Now that we are in recovery (hopefully) from the great banking flu of 2008-2009, it has become clear that doing business with banks has changed quite a bit. Gone are the days of quick loan approvals and business loans secured only by the underlying business. Even more than ever, banks now look for personal guarantees from well-heeled individuals to secure a business loan, and if you are the guarantor, you need to consider several details.
For any of you who needs a refresher on the basics of a personal guarantee, refer to my July 2009 newsletter. The first thing you need to understand is that most guarantees are a guarantee of payment not collection. This means that if there is a loan default the bank can show up at your door and demand payment; it doesn’t have to try to collect from the business, or other guarantors, or even foreclose on property first. Banks are also regularly requiring guarantors to pledge liquid assets (e.g. a marketable securities account) as security for the guarantee. This makes it even easier for the bank to recover from the guarantor immediately on default. It also means that as a guarantor you will be required to tie up these liquid assets often for the full duration of the loan.
If you have been asked to sign a guarantee, there are several things to watch out for. How long is the guarantee? Usually it will run for the duration of the loan but the guarantee will likely provide that the loan (and the guarantee) can be extended by the business without your approval. The business can likely also agree to a higher interest rate or make other changes in the loan without your approval. Most importantly, is the guarantee limited to a specific amount? Look carefully….it probably isn’t and that could expose you to a lot more liability than you expect. If you have other deposit accounts with the bank, the guarantee will often provide that the bank can hold those accounts if it needs to collect from you. The bank may be willing to negotiate some or all of these items, so make sure you ask and by all means have your legal counsel review the document before you sign. Also it is very important that you stay informed about how the business is doing and whether it maintains the loan in good standing; the bank is not obligated to let you know if the loan falls behind.

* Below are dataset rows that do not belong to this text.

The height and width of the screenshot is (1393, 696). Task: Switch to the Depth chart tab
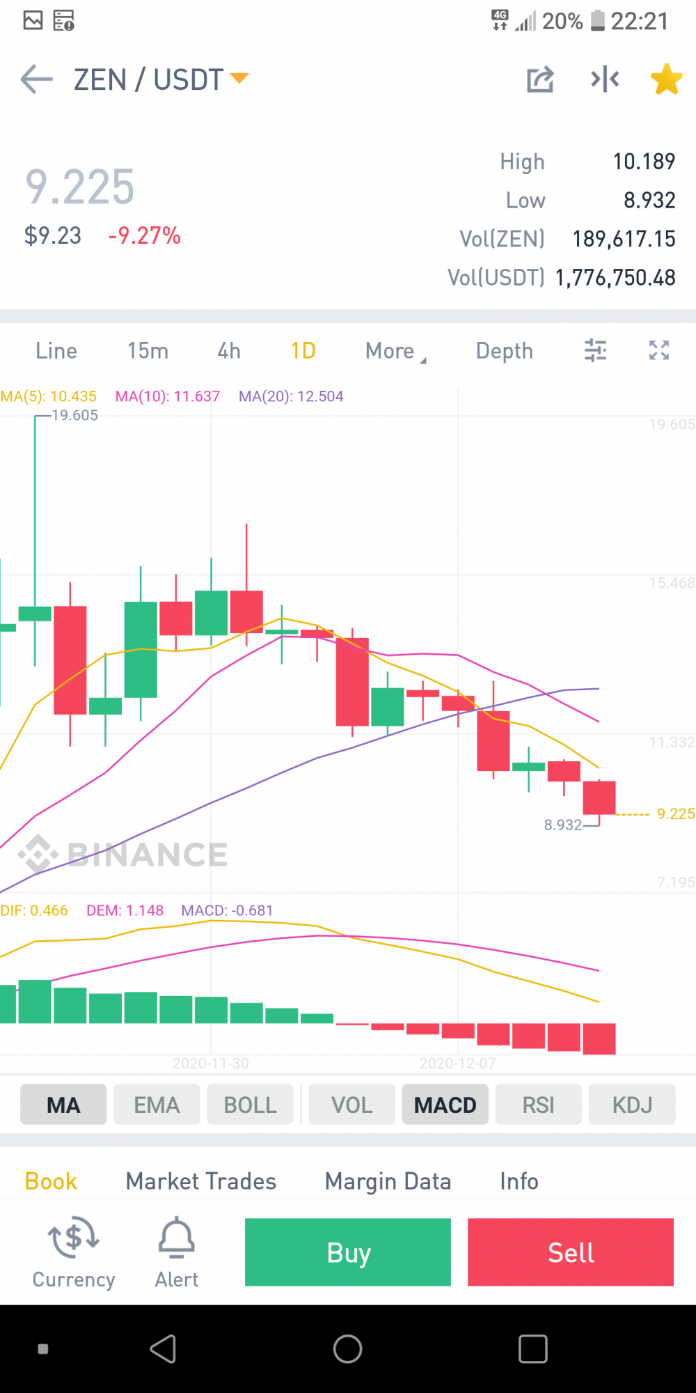(505, 351)
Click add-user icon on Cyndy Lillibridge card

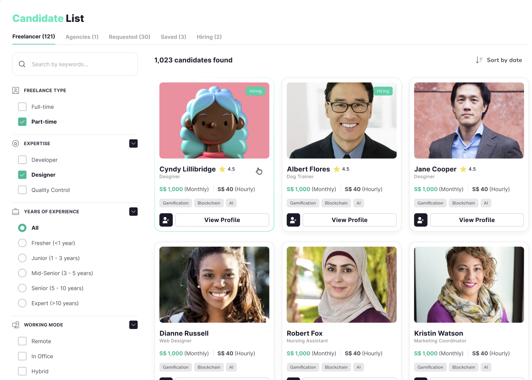(x=166, y=220)
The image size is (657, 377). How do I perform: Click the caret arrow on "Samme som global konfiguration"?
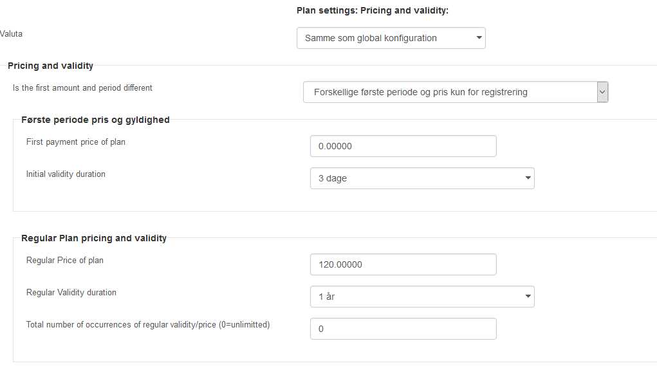pyautogui.click(x=479, y=38)
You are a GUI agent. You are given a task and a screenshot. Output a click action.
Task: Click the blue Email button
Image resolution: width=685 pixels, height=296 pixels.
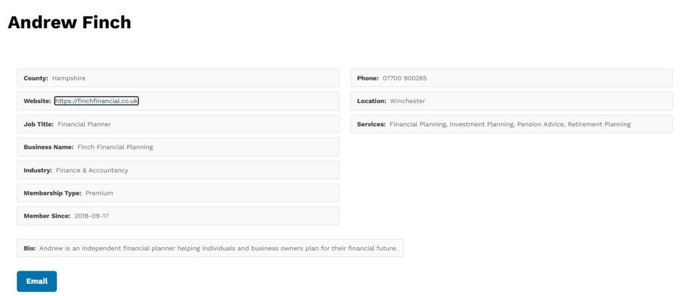click(37, 281)
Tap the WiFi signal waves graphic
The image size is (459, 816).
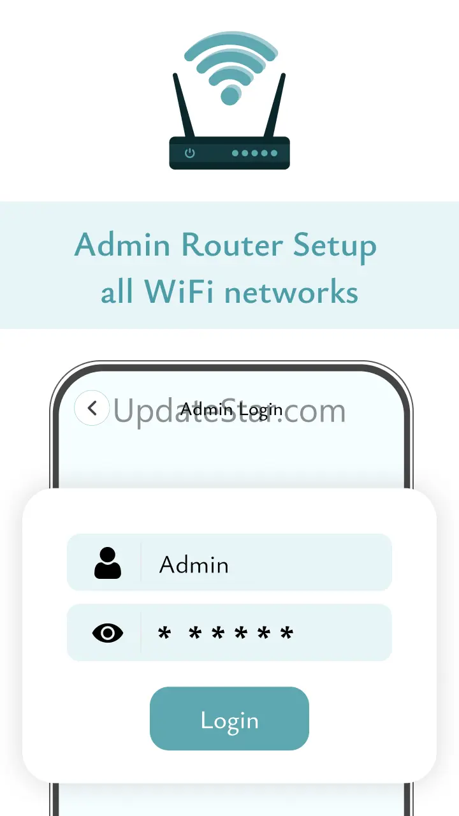pos(231,67)
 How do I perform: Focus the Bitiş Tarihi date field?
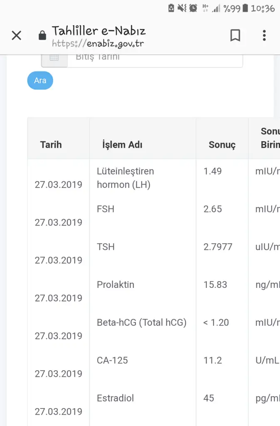point(155,57)
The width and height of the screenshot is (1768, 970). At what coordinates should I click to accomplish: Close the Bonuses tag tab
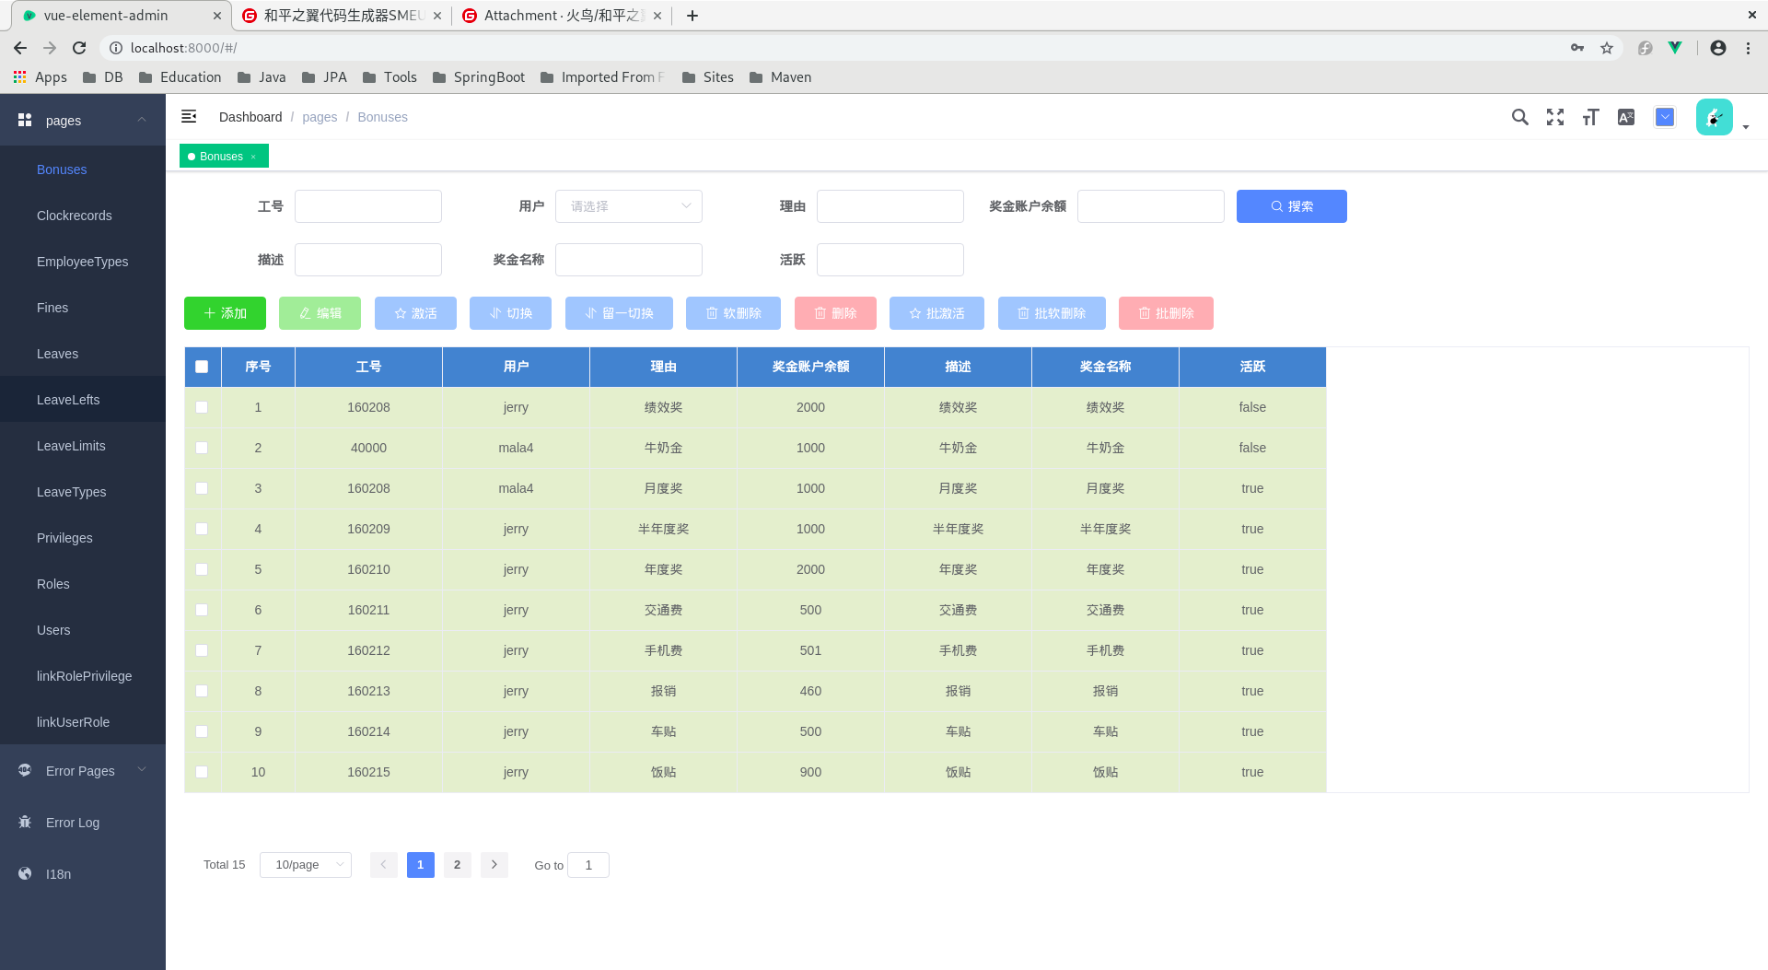(x=253, y=157)
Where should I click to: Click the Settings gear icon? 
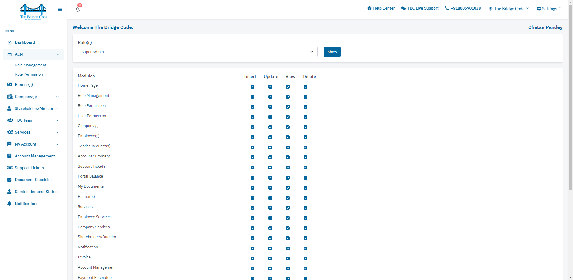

Many loan guarantees involve several individual guarantors which helps share the pain if the bank ever enforces the guarantee. However the bank is usually not required to collect from all guarantors; if one guarantor has sufficient collectible assets the bank can pursue that person alone. For this reason, many guarantors enter into an indemnity agreement to ensure that if one guarantor is required to pay more than their fair share of a loan, then all the other guarantors will reimburse them. If you are in a transaction with several guarantors, you should also consider their personal assets and make sure you can recover from them if you get stuck paying the bank. For example, if they have much of their wealth in retirement assets or joint real estate with their spouse, you may have a difficult time collecting on the indemnity.
This all reminds me of the old poker saying….if you cant’s tell who the sucker is at the poker table, it is probably you. Don’t be the sucker when it comes to your guarantee.